▶ [Exercise details]: Starting with the line in which "This screenshot has height=681, width=989." appears, give back every line exactly as written until the listing ends, excluding pictures.
Listed records section start
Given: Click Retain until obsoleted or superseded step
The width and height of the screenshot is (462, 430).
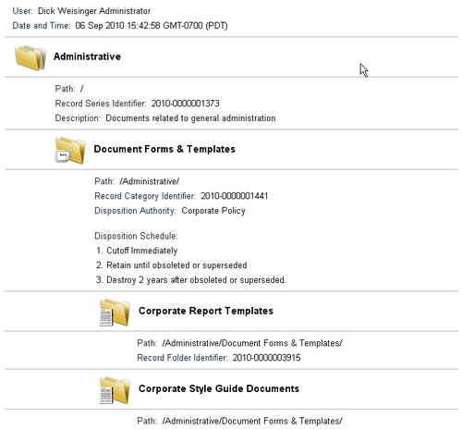Looking at the screenshot, I should point(172,265).
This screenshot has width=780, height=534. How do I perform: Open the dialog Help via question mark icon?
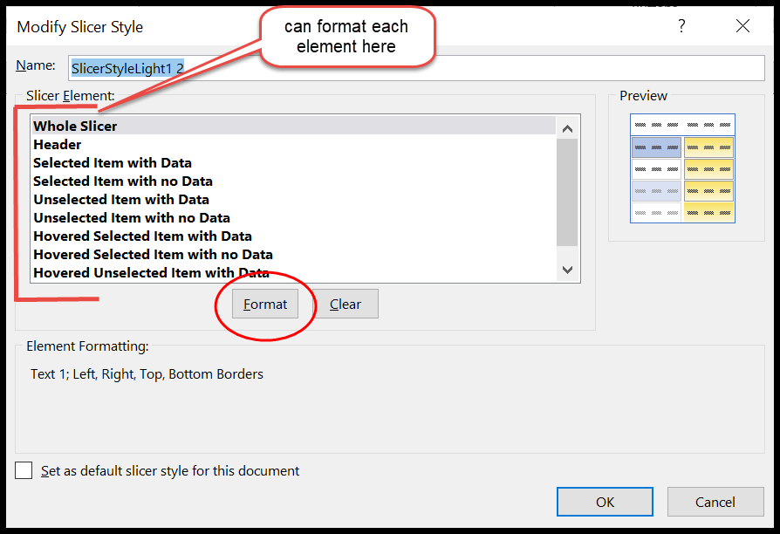pos(681,26)
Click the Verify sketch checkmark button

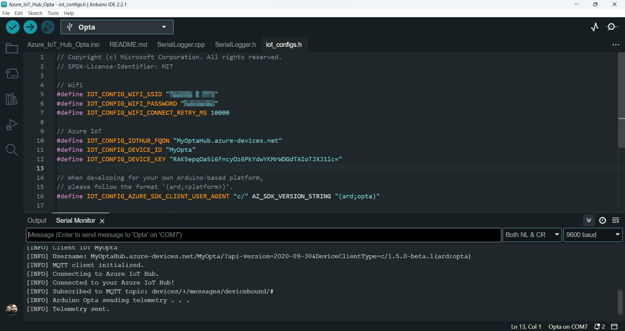click(13, 27)
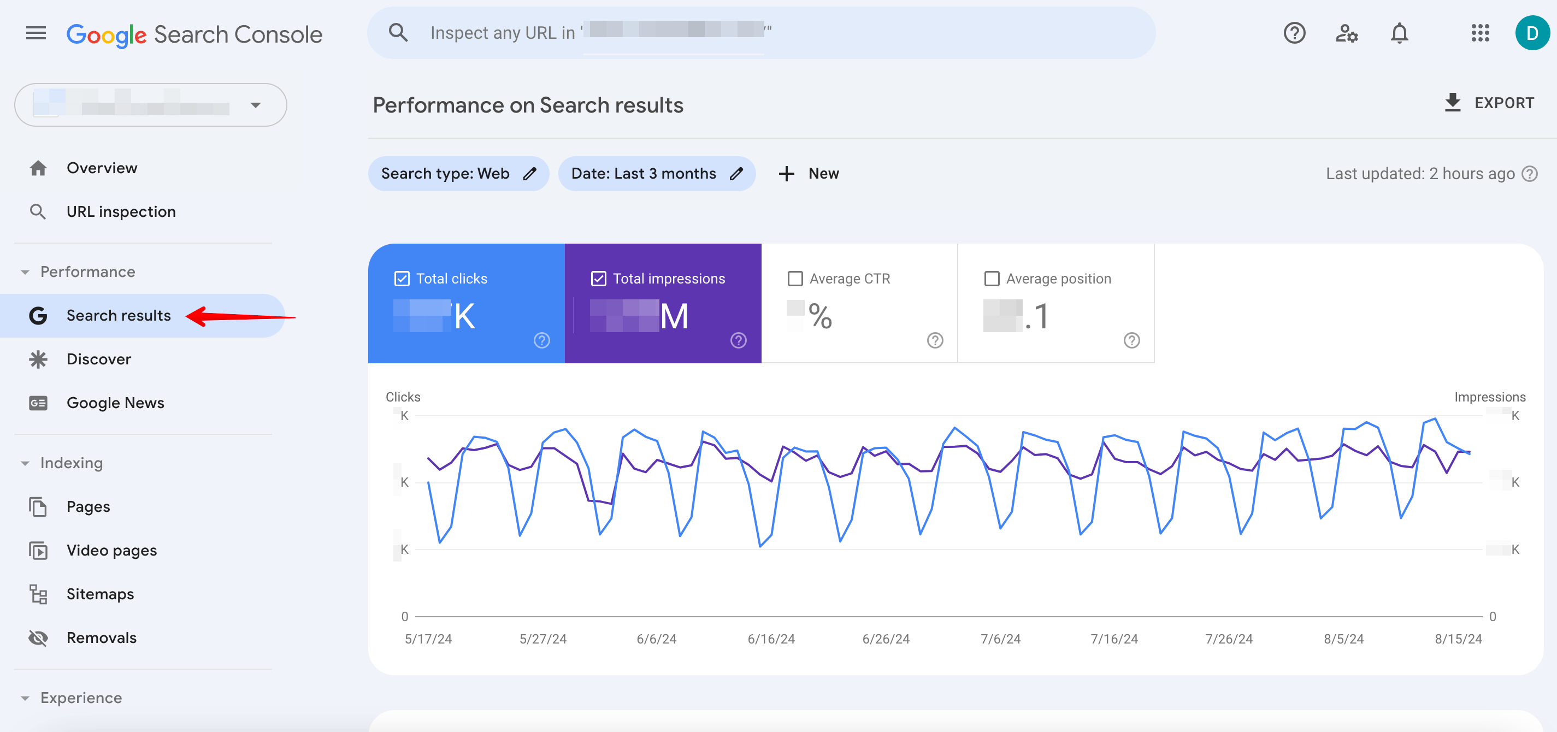Click the help question mark icon
Viewport: 1557px width, 732px height.
(1295, 30)
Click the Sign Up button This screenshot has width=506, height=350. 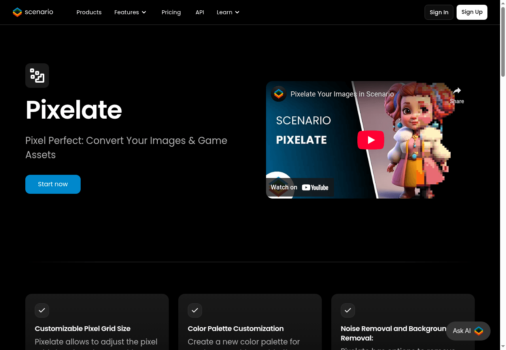[x=472, y=12]
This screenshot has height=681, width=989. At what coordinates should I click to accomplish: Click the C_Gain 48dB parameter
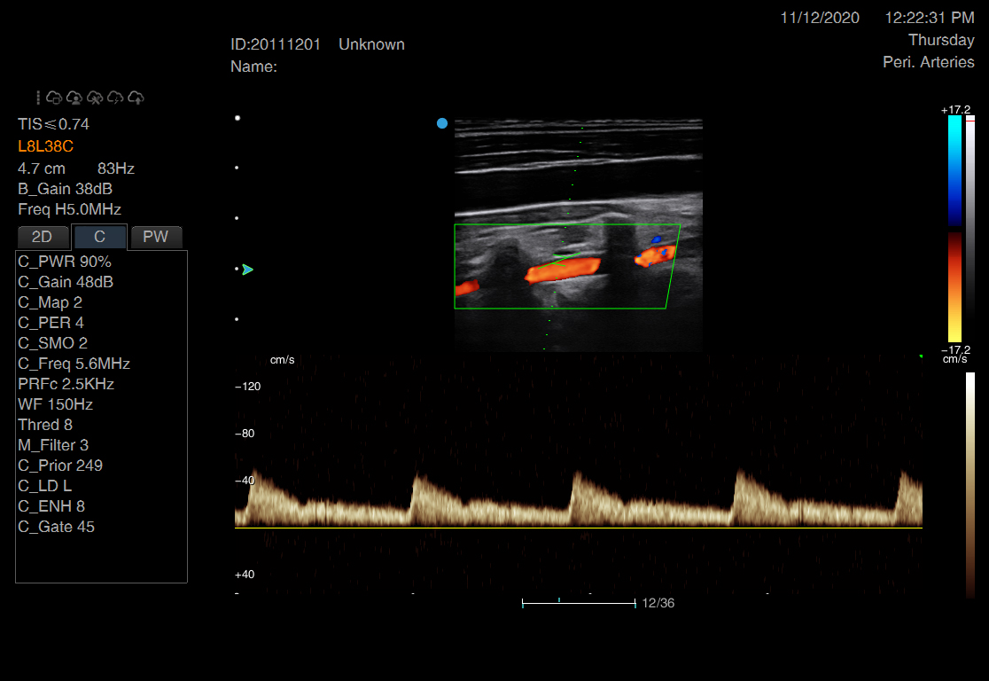[x=66, y=282]
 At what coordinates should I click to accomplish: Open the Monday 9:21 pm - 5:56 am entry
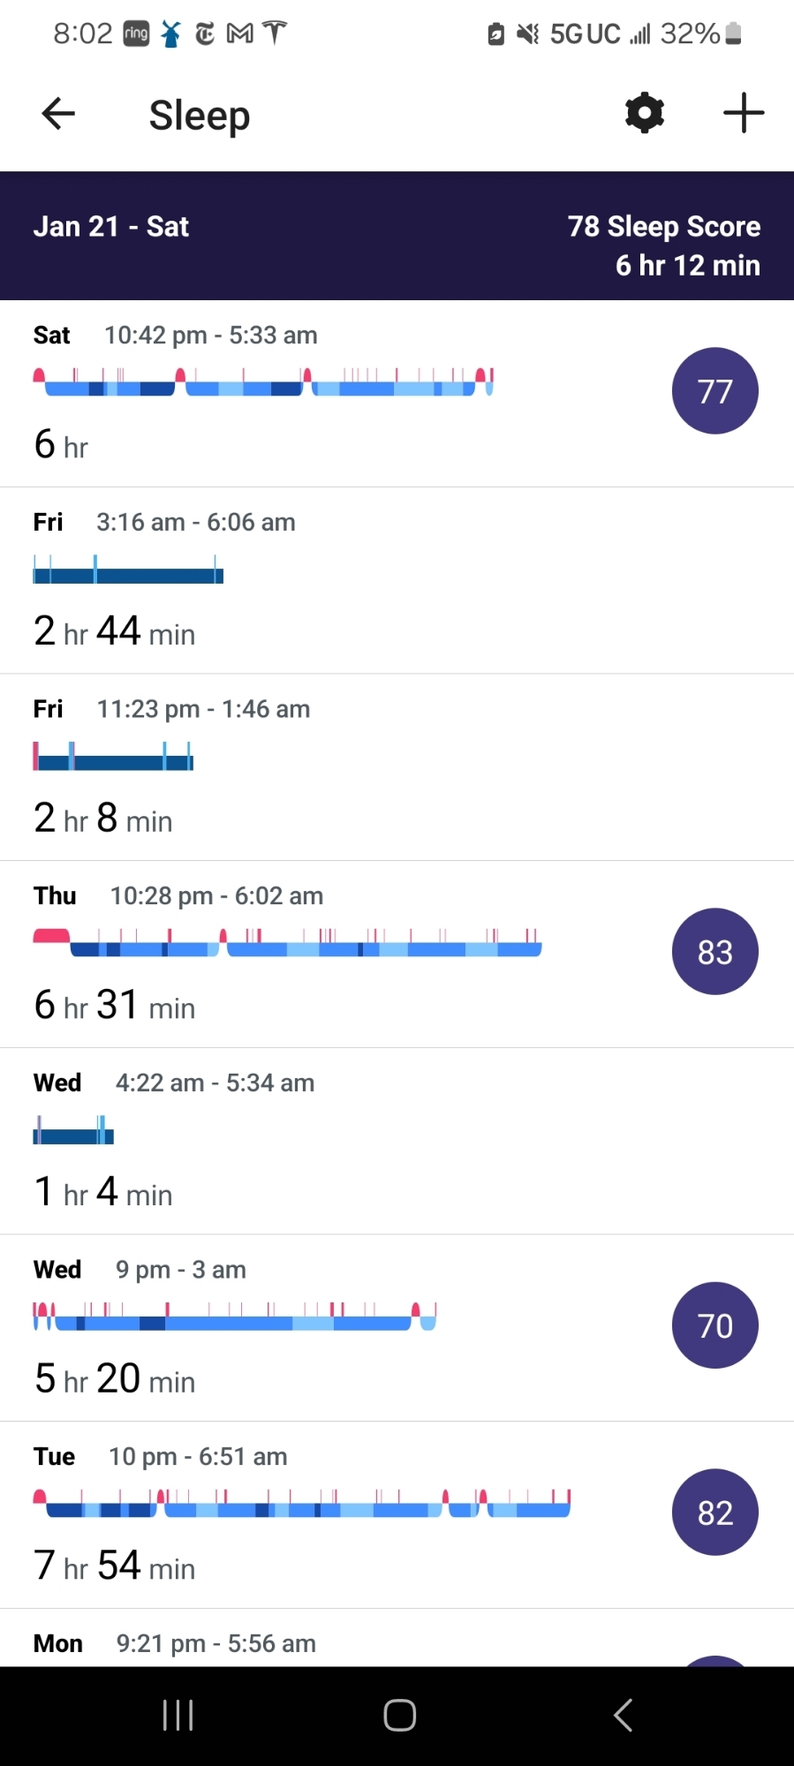point(216,1643)
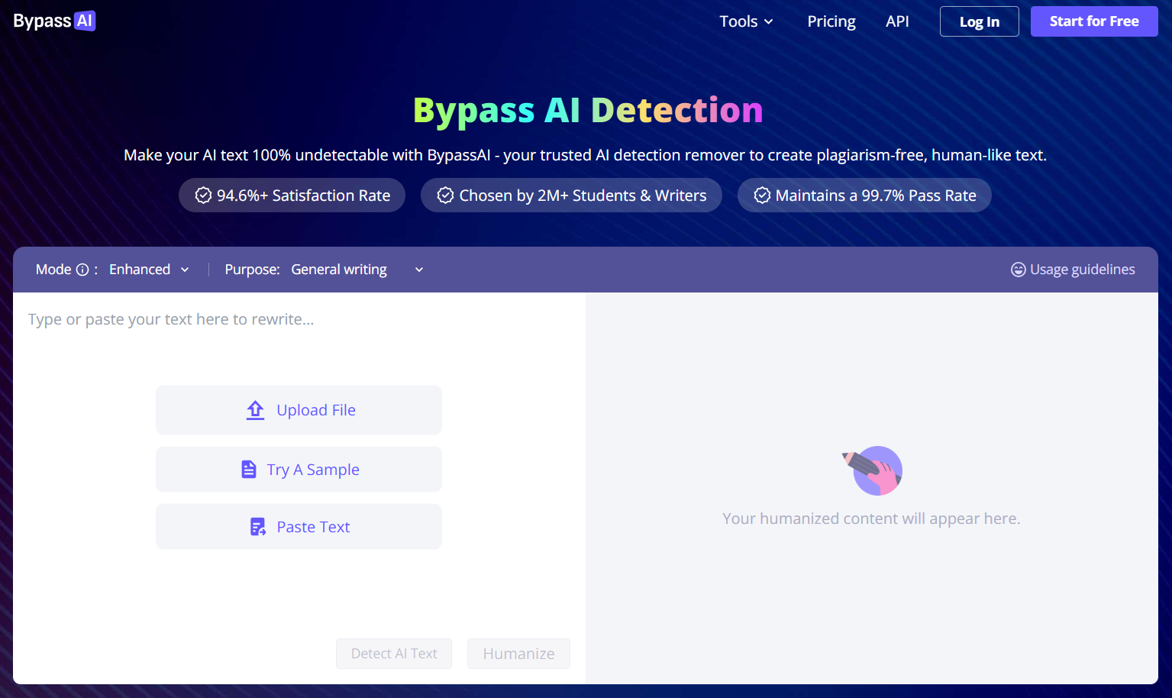This screenshot has width=1172, height=698.
Task: Open the Purpose General writing dropdown
Action: pos(357,269)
Listed records section end
▶ [Exercise output]:
This screenshot has height=681, width=989. At what coordinates should I click to accomplish: Click the C_Gain 48dB parameter
[x=66, y=282]
 At what coordinates should I click to accomplish: Open the Monday 9:21 pm - 5:56 am entry
point(216,1643)
This screenshot has width=1172, height=698.
Task: Open the Purpose General writing dropdown
Action: pos(357,269)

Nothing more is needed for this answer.